Could it be like the proverbial butterfly flapping its wings off the coast of Africa and starting a hurricane in the Caribbean? Prices changes magnified because so much of trading will be program trading? It’s not just black-box program trading that destabilizes the equity markets, as we have seen, but perhaps even more, index fund ‘program trading’ as retail investors move more and more into index funds.

Is there any kind of investment opportunity created by this? I don’t really know. The only thing I can think of is focusing on stocks not in the indexes (micro and small caps), focusing on situations indexers don’t participate in (spinoffs, exchange offers, etc), and simply not being afraid to hold cash. Perhaps we’ll see if this is even a factor when the next big selloff finally comes.

note: edited 1/2/17

  1. I think the way you are viewing index funds is incorrect? When a stock price declines, they already hold it, so their weightings automatically update due to the decline in price. They don’t have to sell unless the stock declines so much that it moves outside the mandate of the index. The other time they sell is when they get redemptions.

    Isn’t the opportunity on the margins of the new additions and subtractions from major indices.
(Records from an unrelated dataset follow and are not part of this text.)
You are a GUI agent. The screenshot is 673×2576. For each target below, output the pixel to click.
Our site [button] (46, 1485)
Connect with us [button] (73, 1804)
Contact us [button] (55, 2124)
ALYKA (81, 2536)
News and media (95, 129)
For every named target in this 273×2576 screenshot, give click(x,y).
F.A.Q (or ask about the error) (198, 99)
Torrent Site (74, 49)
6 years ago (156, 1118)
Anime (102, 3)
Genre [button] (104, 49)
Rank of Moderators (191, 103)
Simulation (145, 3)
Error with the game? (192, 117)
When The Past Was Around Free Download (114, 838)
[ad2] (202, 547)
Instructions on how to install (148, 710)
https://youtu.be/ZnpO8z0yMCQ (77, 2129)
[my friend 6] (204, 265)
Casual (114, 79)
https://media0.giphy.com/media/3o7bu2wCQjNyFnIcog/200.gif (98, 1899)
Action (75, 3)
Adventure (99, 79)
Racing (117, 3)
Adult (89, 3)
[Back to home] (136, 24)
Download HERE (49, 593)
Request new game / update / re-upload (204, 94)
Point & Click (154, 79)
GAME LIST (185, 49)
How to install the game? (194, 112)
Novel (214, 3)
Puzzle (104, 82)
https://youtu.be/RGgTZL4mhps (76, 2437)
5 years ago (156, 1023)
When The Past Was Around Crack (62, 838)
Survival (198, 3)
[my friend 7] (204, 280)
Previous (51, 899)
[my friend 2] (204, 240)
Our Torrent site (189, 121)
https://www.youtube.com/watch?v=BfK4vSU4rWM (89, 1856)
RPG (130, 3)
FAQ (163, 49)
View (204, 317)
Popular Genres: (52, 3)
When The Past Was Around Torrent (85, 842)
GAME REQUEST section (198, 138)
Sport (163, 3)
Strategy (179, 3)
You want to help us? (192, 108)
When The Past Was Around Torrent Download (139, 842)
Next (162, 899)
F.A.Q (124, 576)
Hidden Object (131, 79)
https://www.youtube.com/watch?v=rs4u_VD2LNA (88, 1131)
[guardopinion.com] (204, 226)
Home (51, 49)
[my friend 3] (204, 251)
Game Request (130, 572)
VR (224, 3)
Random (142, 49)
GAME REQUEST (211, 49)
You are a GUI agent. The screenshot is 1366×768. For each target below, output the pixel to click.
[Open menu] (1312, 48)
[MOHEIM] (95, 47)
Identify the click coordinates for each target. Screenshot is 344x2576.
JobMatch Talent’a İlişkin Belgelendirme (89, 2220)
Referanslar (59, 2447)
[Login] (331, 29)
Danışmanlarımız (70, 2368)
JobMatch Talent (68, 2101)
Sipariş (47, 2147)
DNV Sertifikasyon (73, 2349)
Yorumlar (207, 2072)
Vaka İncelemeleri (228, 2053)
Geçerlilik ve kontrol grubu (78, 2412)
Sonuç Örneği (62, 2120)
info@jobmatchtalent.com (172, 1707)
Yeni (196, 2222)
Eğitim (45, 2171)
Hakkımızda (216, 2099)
    • Yes, you’re right. I didn’t think that through very well. I was really trying to make a point about funds that use heuristics, not the large broad-based funds whose composition is exactly that of the indexes. So, for example, an index fund that holds shares in 200 of the S&P 500 companies that ‘mimics’ the S&P 500 because those 200 companies comprise 80% of the stock market capitalization of the index. Or sector funds that use 10 or 15 stocks to ‘mimic’ a sector when there are really 50 or more stocks in that sector. So relatively larger cap stocks may be over-represented and relatively smaller cap stocks under-represented in these indexes, thus creating imbalances when one stock increases or decreases substantially relative to the overall market (index).